- Required work
Beginning with the line containing "Task: Open the browser downloads icon", transcribe every line exactly down to the last one in the records below, and drop the pictures.

Stored data:
***
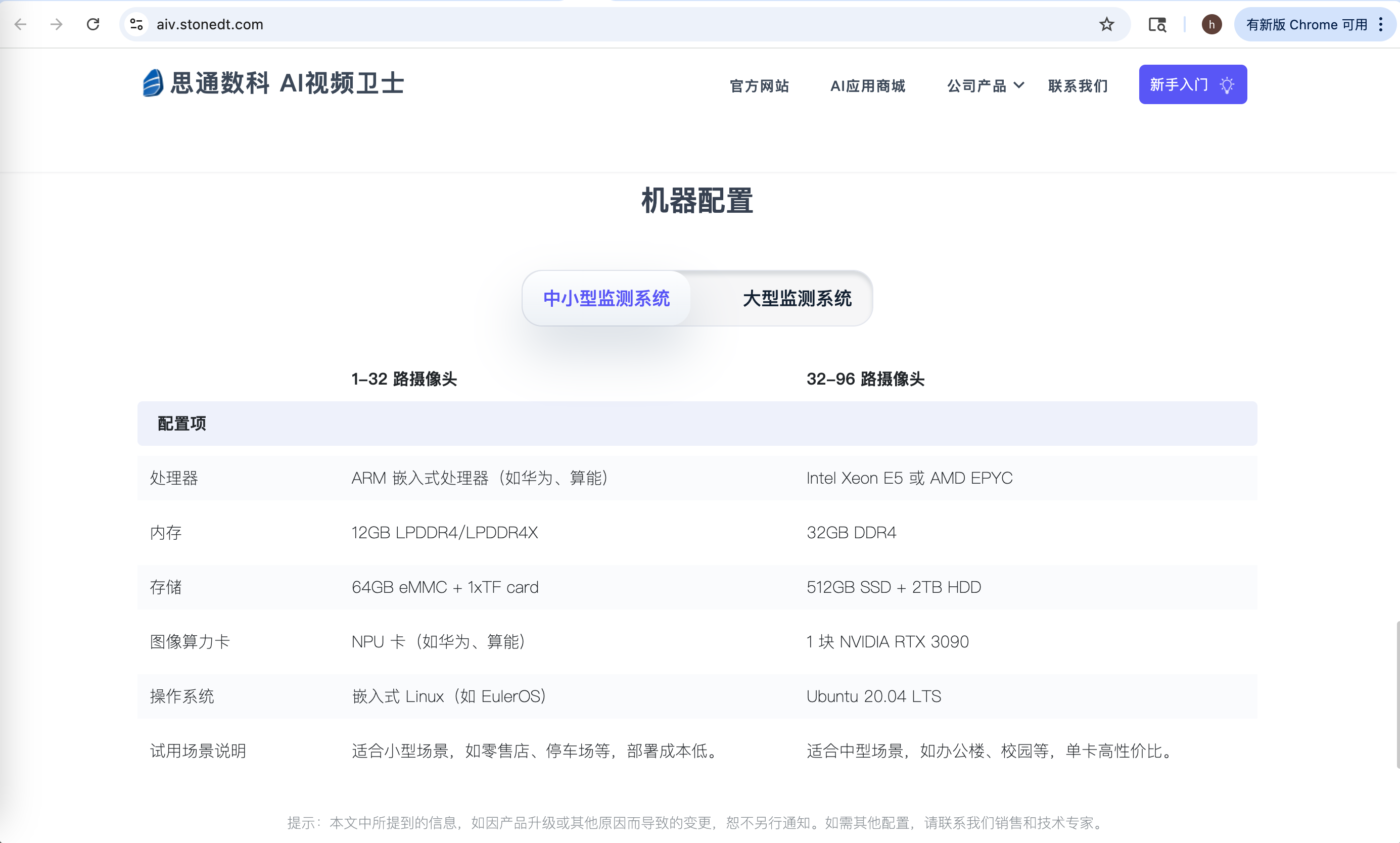Open the 官方网站 nav item
This screenshot has height=843, width=1400.
(759, 86)
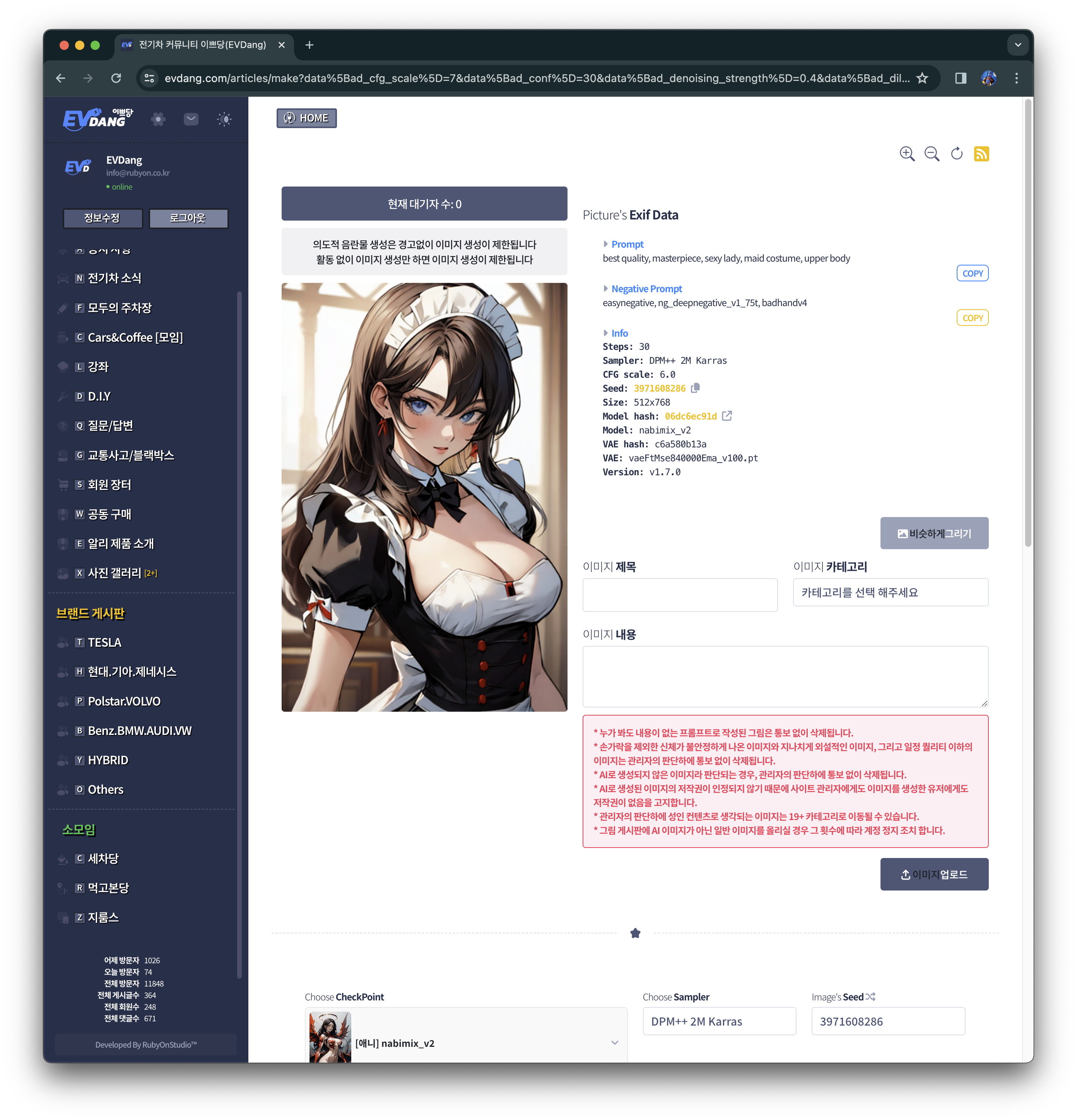The width and height of the screenshot is (1077, 1120).
Task: Shuffle the image seed with random icon
Action: coord(870,997)
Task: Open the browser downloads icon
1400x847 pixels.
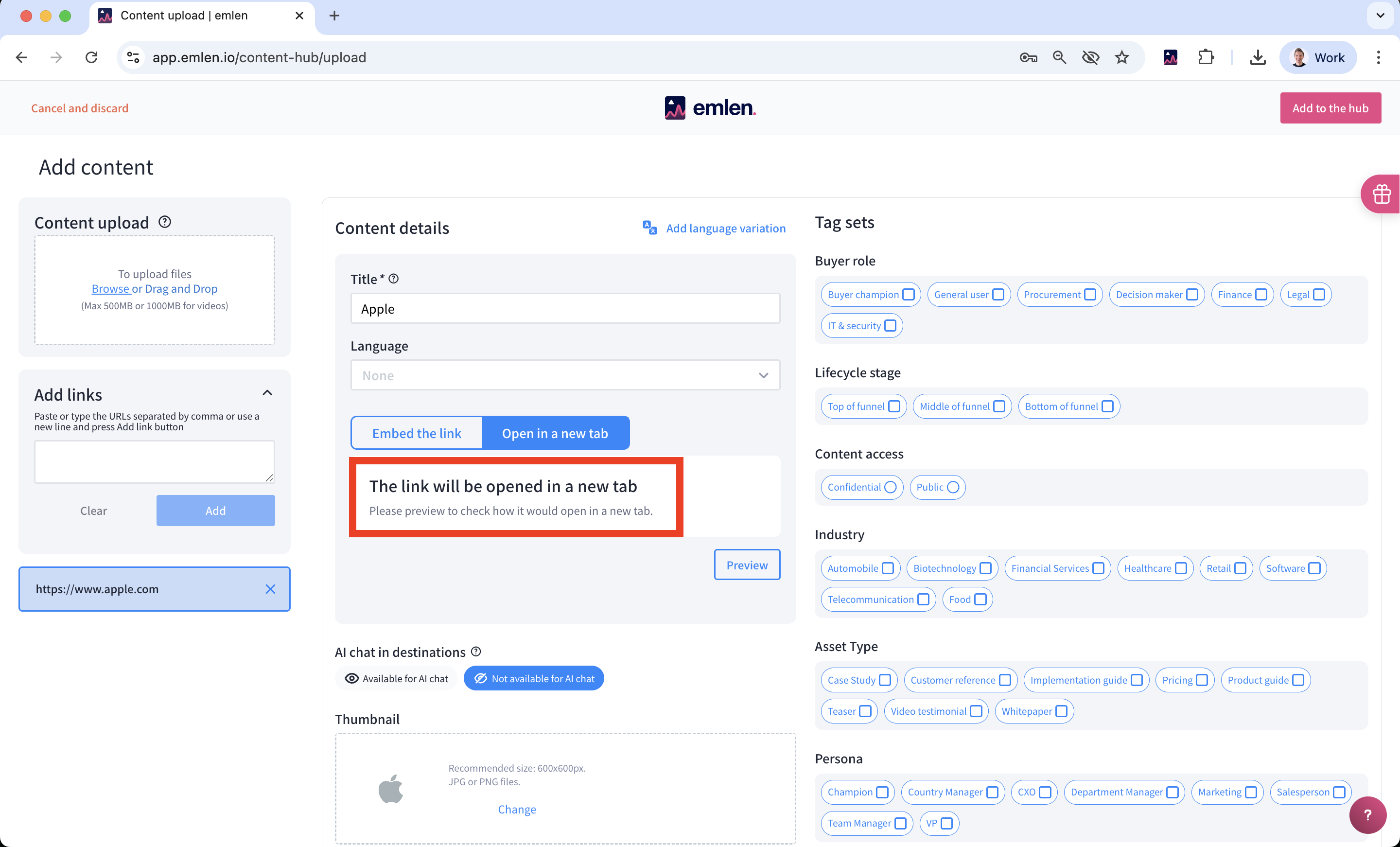Action: click(1258, 57)
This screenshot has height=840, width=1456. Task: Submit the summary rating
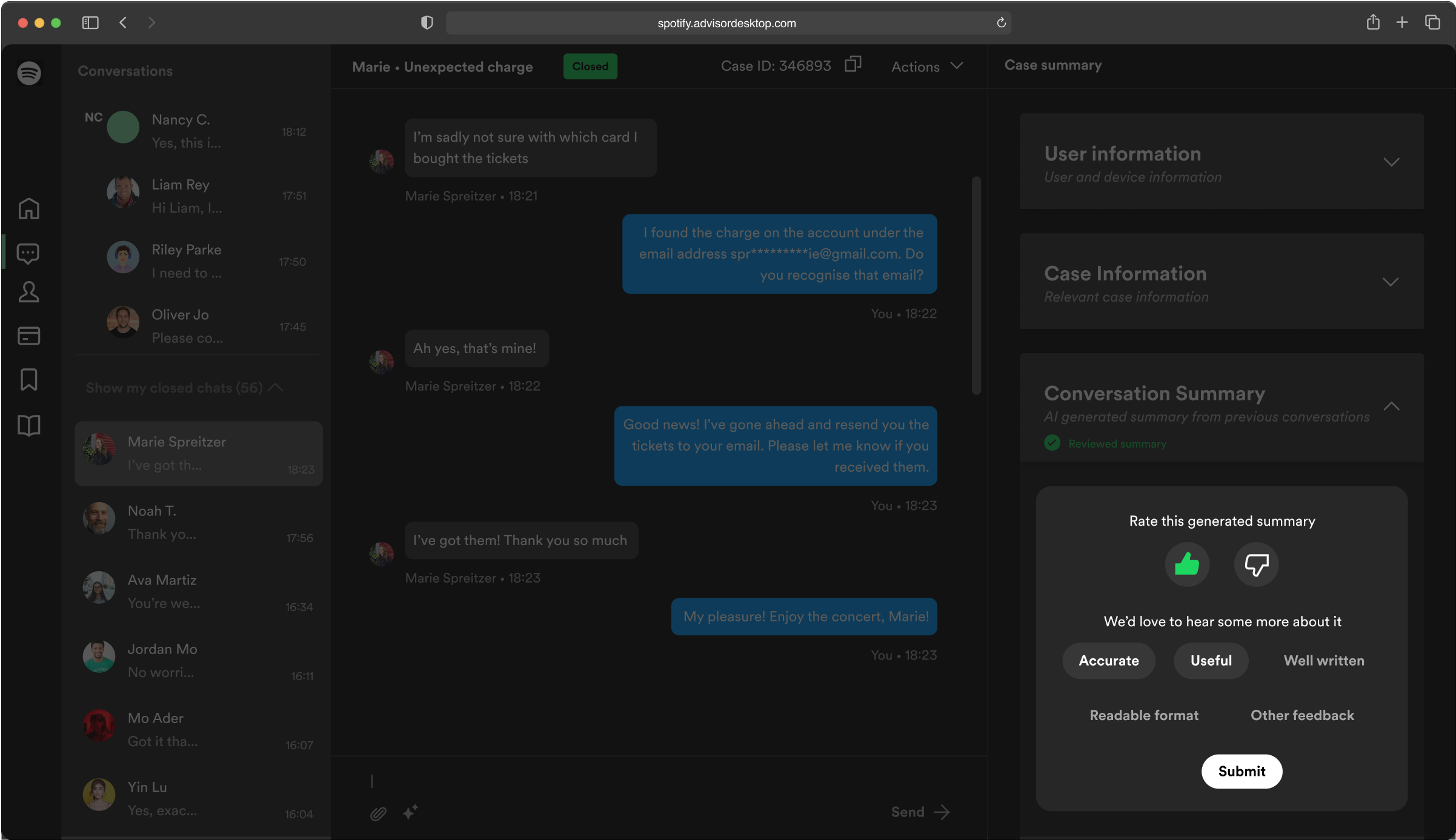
***
- Exercise answer
Task: Open the browser downloads icon
1400x847 pixels.
Action: click(1258, 57)
This screenshot has height=840, width=1456. Task: Submit the summary rating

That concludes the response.